Après débats à l’audience du 17 octobre 2024, a rendu la décision suivante, mise à disposition conformément à l’article 450 et suivants du Code de Procédure Civile, les parties ayant été avisées préalablement ;
ENTRE :
DEMANDERESSE
Madame [U] [T] épouse [D]
demeurant [Adresse 1]
représentée par Maître Olivier GROC, avocat au barreau de MONTAUBAN, substitué par Maître Valérie BOUTEILLER, avocat au barreau de TOULOUSE
ET
DÉFENDEUR
Monsieur [X] [B]
demeurant [Adresse 2]
représenté par Maître Gabriel ROBIN, avocat au barreau de TOULOUSE,
PARTIE INTERVENANTE VOLONTAIRE
Madame [P] [L], assistée de son curateur l’UDAF de la Haute-Garonne
demeurant [Adresse 2]
représentée par Maître Gabriel ROBIN, avocat au barreau de TOULOUSE
EXPOSÉ DU LITIGE :
Par acte sous seing privé du 11 octobre 2011 et prenant effet à la même date, Monsieur [Y] [T], par l’intermédiaire de son mandataire la société TAGERIM MIDI-PYRENEES, a donné en location à Monsieur [X] [B] un appartement à usage d’habitation situé [Adresse 2], moyennant un loyer mensuel de 550 euros, outre 50 euros de provision sur charges.
Le 26 mai 2020, Madame [U] [T] épouse [D] est devenue propriétaire du bien immobilier.
Suivant exploit d’huissier en date du 07 avril 2023 remis à étude, Madame [U] [T] épouse [D] a délivré congé à Monsieur [X] [B] pour le 10 octobre 2023, en indiquant vouloir vendre le bien, au prix de 129.000€. Le locataire n’a pas fait d’offre d’achat et s’est maintenu dans les lieux.
Par courriel du 13 octobre 2023, l’agence FONCIA [Localité 4] a adressé à Monsieur [X] [B] une sommation de quitter les lieux.
Le 13 novembre 2023, un procès-verbal de constat attestant la présence de Monsieur [X] [B] dans le logement, lequel est garni de tout le mobilier, a été établi par commissaire de justice.
Par acte de commissaire de justice en date du 21 février 2024, Madame [U] [T] épouse [D] a fait assigner Monsieur [X] [B] devant le juge des contentieux de la protection de Toulouse aux fins de :
— constater que Monsieur [B] ne peut plus justifier d’un titre d’occupation du bien situé [Adresse 2] appartenant à la bailleresse requérante,
— en ordonner l’expulsion du preneur et celle de tous occupants de son chef,
— condamner Monsieur [B] au paiement de la somme de 642.71 euros/mois à titre d’indemnité d’occupation et ce depuis la fin du bail jusqu’à la reprise effective des lieux selon toutes voies de droits utiles le cas échéant,
— condamner Monsieur [B] au paiement de la somme de 1000 euros sur le fondement de l’article de 700 du CPC ainsi qu’aux entiers frais et dépens de l’instance.

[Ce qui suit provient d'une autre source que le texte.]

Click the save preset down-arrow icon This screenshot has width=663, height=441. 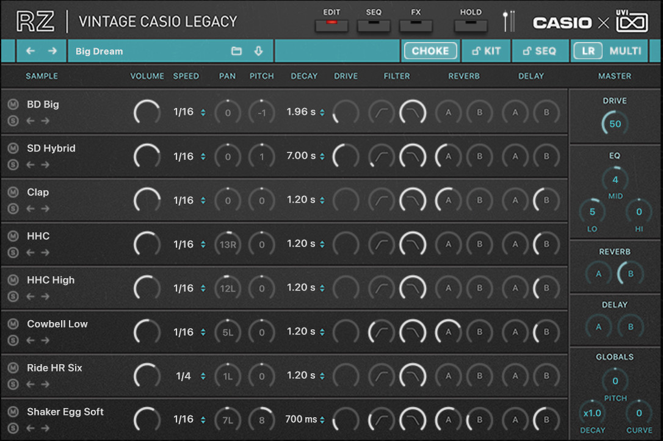258,51
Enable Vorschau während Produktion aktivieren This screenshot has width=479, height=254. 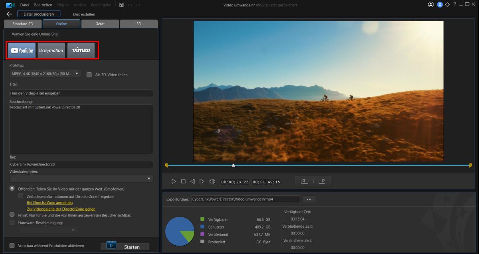click(12, 246)
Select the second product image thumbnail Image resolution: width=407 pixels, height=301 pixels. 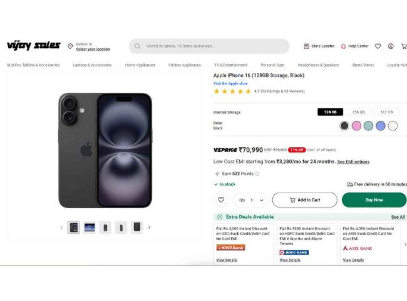[x=89, y=227]
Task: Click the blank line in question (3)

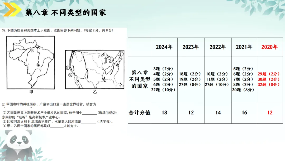Action: click(89, 122)
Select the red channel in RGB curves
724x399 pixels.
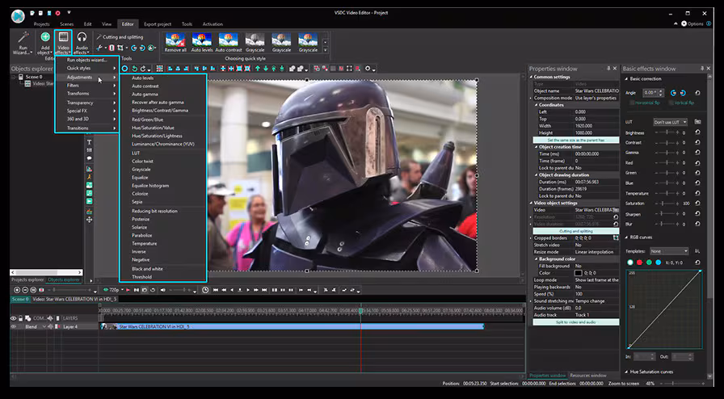[640, 263]
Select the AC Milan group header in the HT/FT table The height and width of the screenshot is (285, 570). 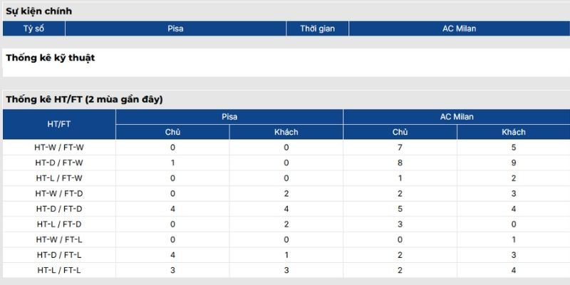(457, 116)
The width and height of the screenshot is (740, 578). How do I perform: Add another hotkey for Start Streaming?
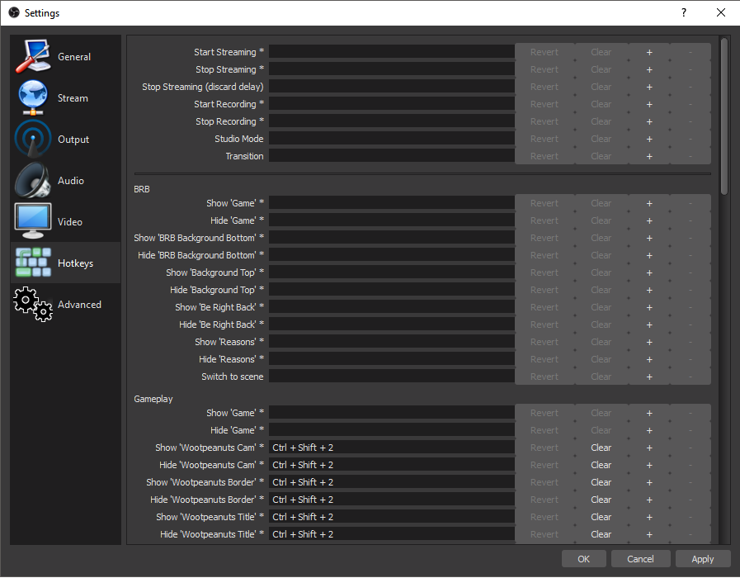[x=649, y=52]
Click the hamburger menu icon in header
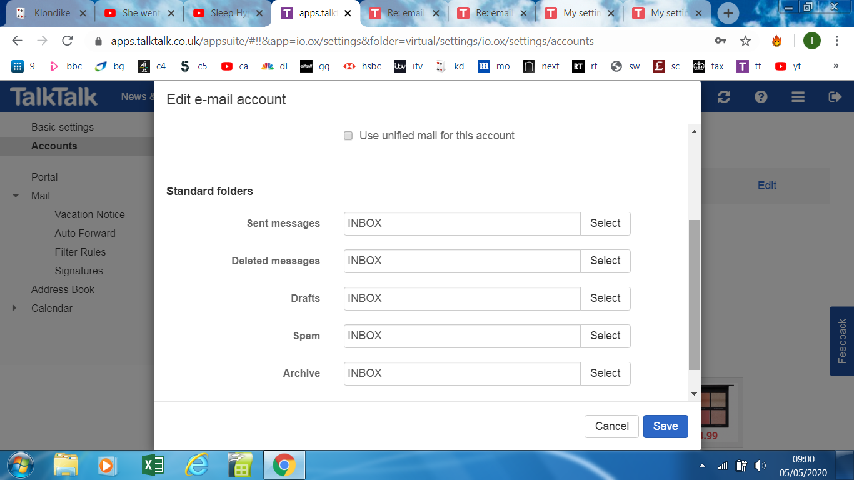 797,97
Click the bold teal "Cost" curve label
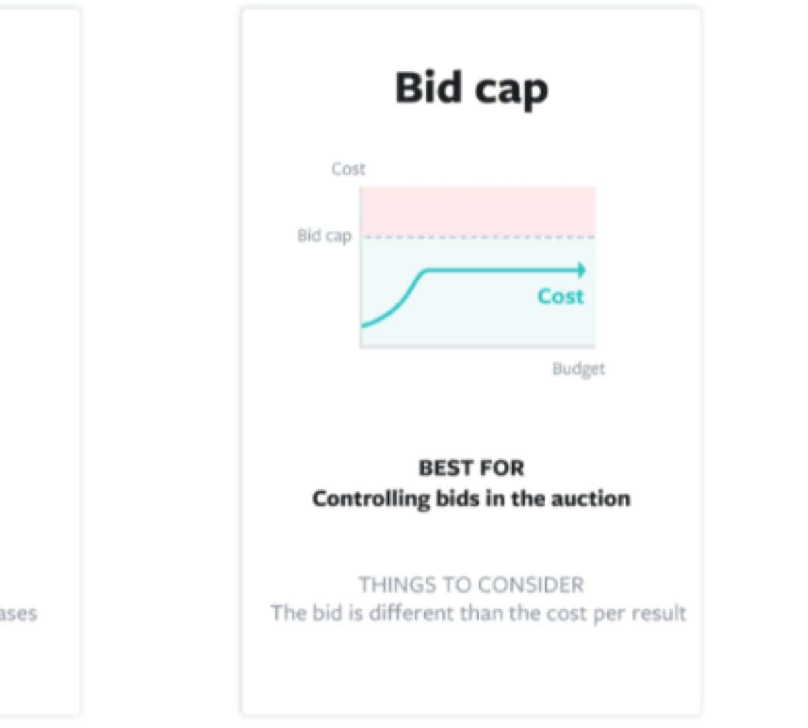This screenshot has height=728, width=808. [x=560, y=296]
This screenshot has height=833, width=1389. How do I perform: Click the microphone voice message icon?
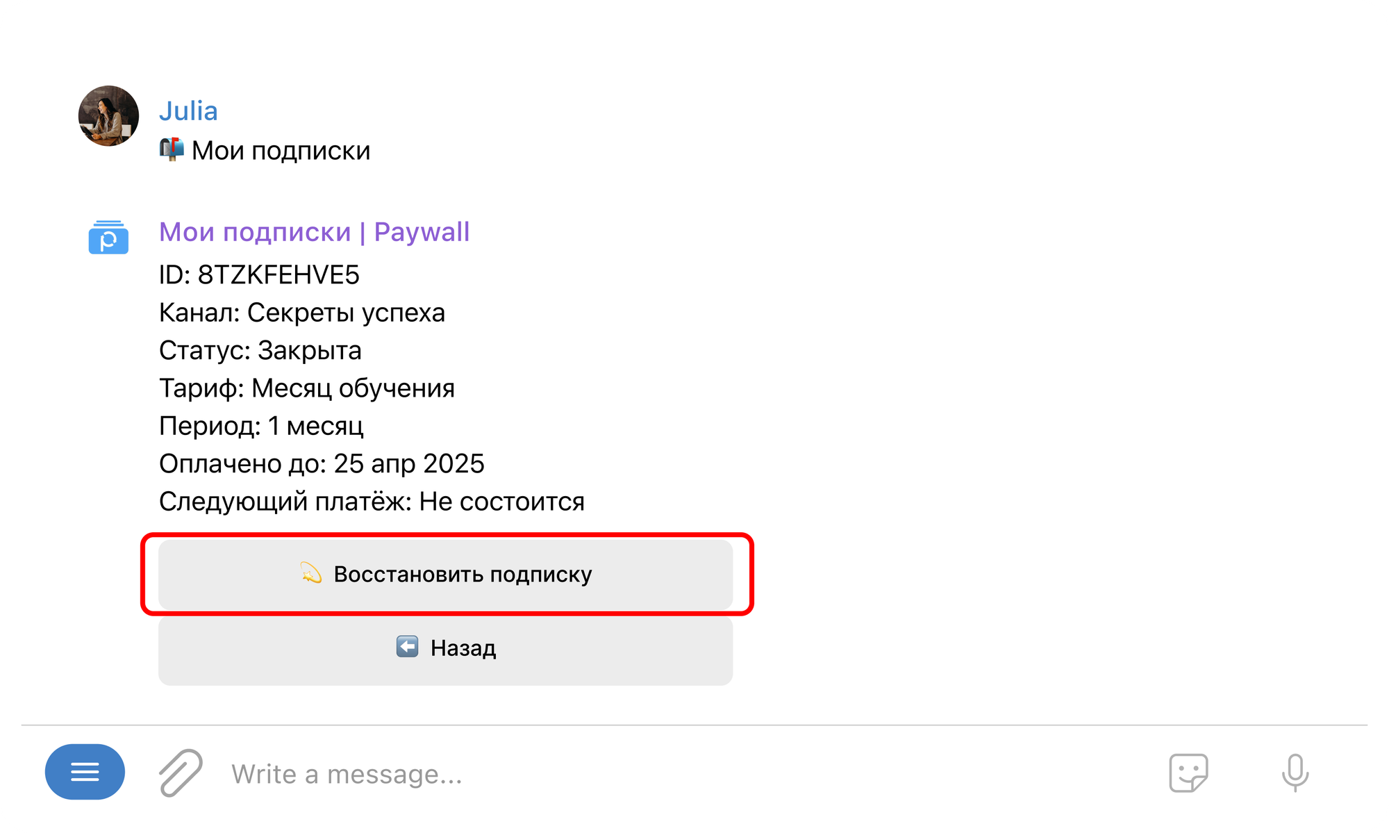pos(1295,773)
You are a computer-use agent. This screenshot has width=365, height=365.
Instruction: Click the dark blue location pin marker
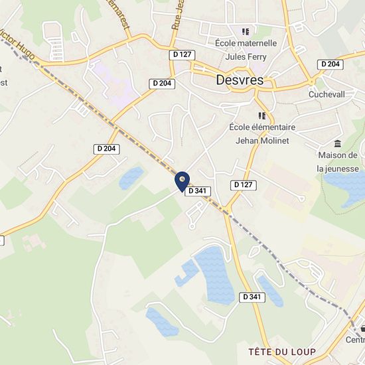point(183,182)
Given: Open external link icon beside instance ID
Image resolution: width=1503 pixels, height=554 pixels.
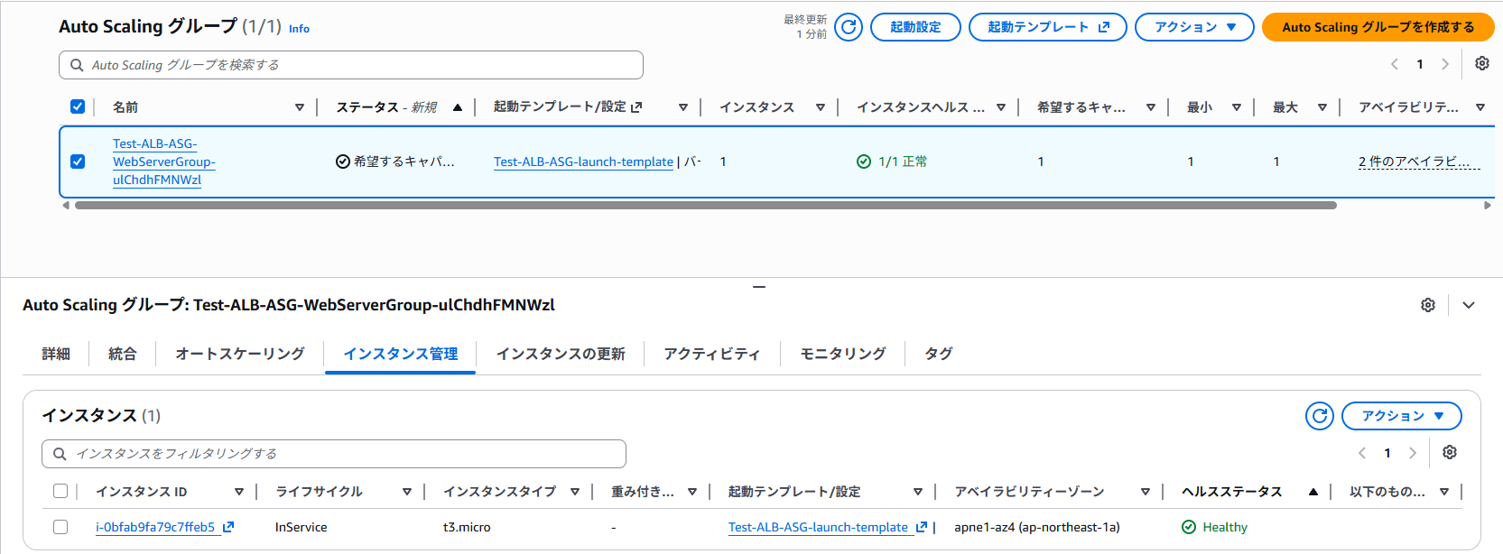Looking at the screenshot, I should (228, 527).
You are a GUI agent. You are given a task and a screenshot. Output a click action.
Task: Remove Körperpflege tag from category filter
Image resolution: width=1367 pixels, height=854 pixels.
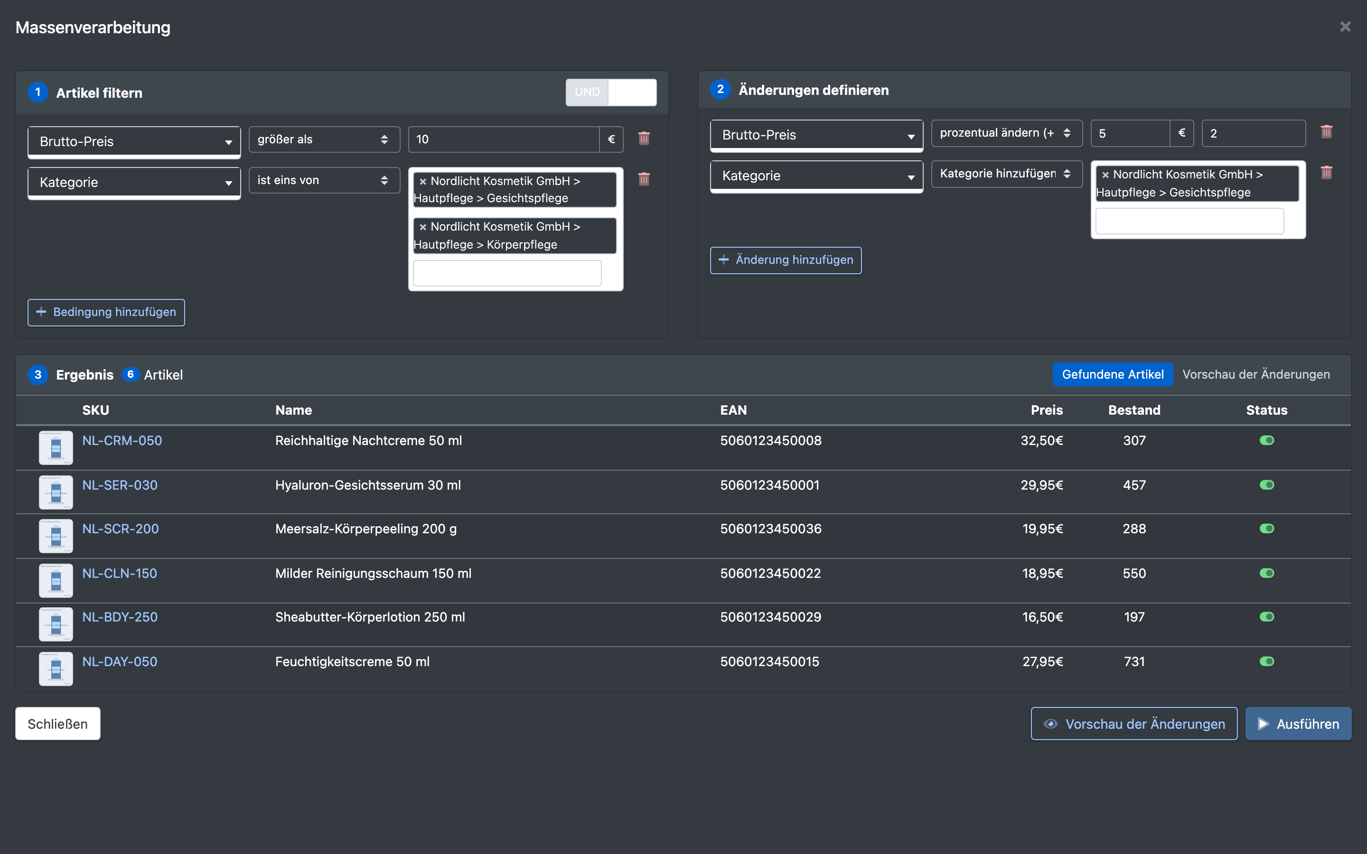click(x=423, y=227)
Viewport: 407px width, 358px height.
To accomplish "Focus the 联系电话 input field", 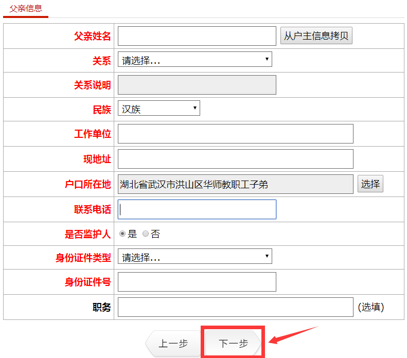I will (x=197, y=209).
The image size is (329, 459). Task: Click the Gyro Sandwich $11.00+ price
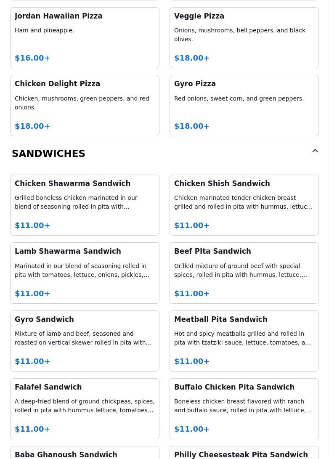click(x=32, y=361)
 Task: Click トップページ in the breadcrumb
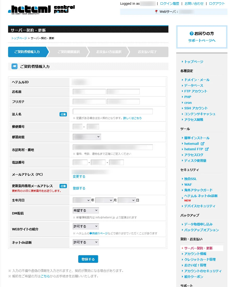pyautogui.click(x=19, y=38)
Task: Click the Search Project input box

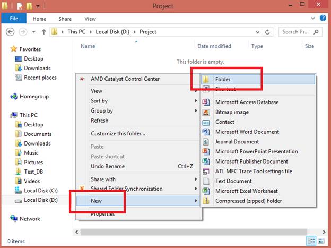Action: click(297, 32)
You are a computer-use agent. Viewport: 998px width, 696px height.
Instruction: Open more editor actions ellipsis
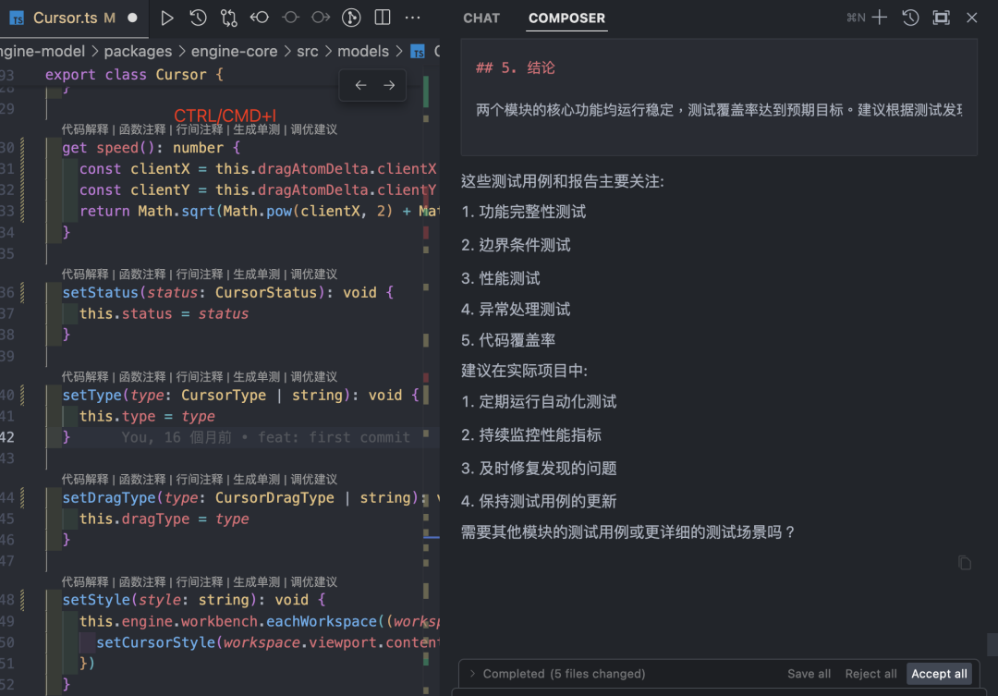pos(412,18)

Après renvoi contradictoire, à l’audience du 17 octobre 2024, Madame [U] [T] épouse [D], représentée par son conseil, dispensés de comparaitre, a été autorisée à produire son dossier en délibéré, maintenant l’ensemble de ses demandes comme se rapportant à son acte introductif d’instance.
En réponse, Monsieur [X] [B] et Madame [P] [L], représentés par leur conseil, et se rapportant à leurs conclusions N°1 déposées, sollicitent de :
— recevoir Madame [P] [L] en sa demande d’intervention volontaire,
— accorder à Monsieur [B] et à Madame [P] [L] des délais d’occupation de l’appartement sis [Adresse 2] jusqu’au jour où ils occuperont effectivement un nouveau logement, et ce dans la limite maximale d’un délai de 3 ans ;
— débouter Madame [T] de l’ensemble de ses demandes, fins et prétentions contraires aux présentes ;
— juger que les dépens seront mis à la charge de l’Etat ;
— juger que l’équité commande de ne point exposer les consorts [B]-[L] à des frais supplémentaires au titre de l’article 700 CPC,
— juger n’y avoir lieu d’écarter l’exécution provisoire de droit.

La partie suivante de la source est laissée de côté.